This question made Zeldo pause for a long time.

"You shouldn't grind your teeth. Bad for the enamel," Mary
Catherine said, after at least sixty seconds had gone by.

"That's a profound question," Zeldo said. "It gets us into some
heavy philosophical shit: if everything we think and feel is just a
pattern of signals in our brain, then is there an objective reality? If
the signals in Argus's brain happen to include radio transmissions,
then does that mean that reality is a different thing for him?"

Mary Catherine held her tongue, for once, and did not ask why
Zeldo was referring to her father as Argus. It was most definitely a
slip of the tongue, a glimpse into something that Mary Catherine
hadn't been allowed to see yet. If she got inquisitive, Zeldo would just clam up again.

Another, more interesting, possibility occurred to her: maybe Zeldo had slipped the word in deliberately.

"And if so," Zeldo continued, "who are we to say that one form of reality is preferable to another form?"

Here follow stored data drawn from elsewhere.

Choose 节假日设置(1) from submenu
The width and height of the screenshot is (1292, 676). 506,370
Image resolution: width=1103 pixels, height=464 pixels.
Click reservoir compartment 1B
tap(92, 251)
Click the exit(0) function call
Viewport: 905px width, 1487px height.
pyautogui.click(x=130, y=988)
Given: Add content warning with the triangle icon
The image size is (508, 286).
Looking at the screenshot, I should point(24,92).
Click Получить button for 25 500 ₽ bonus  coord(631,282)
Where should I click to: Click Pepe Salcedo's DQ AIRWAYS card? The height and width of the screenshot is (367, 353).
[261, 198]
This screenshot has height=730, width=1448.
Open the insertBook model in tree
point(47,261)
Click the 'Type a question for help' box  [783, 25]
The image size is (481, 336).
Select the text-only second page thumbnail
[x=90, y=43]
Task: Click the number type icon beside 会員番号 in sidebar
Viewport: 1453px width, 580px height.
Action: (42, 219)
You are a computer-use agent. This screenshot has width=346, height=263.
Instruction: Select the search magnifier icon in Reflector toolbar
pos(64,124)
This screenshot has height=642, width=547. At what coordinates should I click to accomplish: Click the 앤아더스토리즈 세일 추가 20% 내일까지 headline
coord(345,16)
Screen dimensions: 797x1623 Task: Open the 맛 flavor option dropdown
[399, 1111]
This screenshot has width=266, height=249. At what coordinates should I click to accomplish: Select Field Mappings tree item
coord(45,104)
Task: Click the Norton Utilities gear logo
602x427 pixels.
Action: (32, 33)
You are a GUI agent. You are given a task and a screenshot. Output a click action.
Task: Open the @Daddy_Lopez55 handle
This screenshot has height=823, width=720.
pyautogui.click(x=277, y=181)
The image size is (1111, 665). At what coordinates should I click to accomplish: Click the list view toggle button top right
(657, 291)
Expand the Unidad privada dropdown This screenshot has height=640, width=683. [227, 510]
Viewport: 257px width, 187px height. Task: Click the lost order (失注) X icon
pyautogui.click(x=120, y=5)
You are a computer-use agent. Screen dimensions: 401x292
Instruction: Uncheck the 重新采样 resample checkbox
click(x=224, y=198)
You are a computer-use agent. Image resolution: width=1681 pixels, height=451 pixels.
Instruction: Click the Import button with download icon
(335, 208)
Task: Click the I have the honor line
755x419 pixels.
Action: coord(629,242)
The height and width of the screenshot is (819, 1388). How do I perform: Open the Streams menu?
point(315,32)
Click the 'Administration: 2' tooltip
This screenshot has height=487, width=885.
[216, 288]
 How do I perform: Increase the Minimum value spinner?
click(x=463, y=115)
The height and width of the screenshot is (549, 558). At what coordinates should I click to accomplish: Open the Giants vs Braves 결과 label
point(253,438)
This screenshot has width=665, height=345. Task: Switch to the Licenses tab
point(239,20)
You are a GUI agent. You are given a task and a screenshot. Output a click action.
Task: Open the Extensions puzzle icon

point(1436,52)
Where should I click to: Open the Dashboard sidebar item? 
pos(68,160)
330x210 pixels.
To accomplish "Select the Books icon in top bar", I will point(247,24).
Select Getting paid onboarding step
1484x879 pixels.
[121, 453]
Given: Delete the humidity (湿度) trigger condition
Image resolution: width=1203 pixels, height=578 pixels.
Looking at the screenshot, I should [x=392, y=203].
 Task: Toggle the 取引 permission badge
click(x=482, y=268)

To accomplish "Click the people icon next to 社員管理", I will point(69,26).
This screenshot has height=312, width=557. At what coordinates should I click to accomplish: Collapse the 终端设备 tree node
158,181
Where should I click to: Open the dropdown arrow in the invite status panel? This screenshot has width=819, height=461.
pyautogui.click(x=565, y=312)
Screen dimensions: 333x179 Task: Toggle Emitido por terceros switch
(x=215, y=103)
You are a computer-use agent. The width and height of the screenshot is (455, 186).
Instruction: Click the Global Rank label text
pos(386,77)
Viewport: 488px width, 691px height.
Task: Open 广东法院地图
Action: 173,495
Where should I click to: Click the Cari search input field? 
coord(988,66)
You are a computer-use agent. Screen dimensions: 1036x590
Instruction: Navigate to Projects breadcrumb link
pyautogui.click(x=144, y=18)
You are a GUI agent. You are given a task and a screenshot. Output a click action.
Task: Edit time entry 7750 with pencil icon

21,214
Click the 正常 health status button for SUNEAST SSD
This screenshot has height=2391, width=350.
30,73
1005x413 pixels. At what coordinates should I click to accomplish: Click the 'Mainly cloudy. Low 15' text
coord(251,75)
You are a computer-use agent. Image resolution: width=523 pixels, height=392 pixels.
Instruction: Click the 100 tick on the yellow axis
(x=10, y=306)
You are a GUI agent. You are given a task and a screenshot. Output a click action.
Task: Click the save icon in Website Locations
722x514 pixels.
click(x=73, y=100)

"Well, if he says things that simply aren't true, and seems to
believe them, I would say that that was a problem," Mary
Catherine said.

"Memory is a funny thing," Zeldo said. "None of our memories
are really accurate to being with. So if he's got a memory that works a little differently from ours, and is otherwise healthy and happy, is
that better than being aphasic in a wheelchair? Who's to say?"

"I guess it's up to Dad," Mary Catherine said.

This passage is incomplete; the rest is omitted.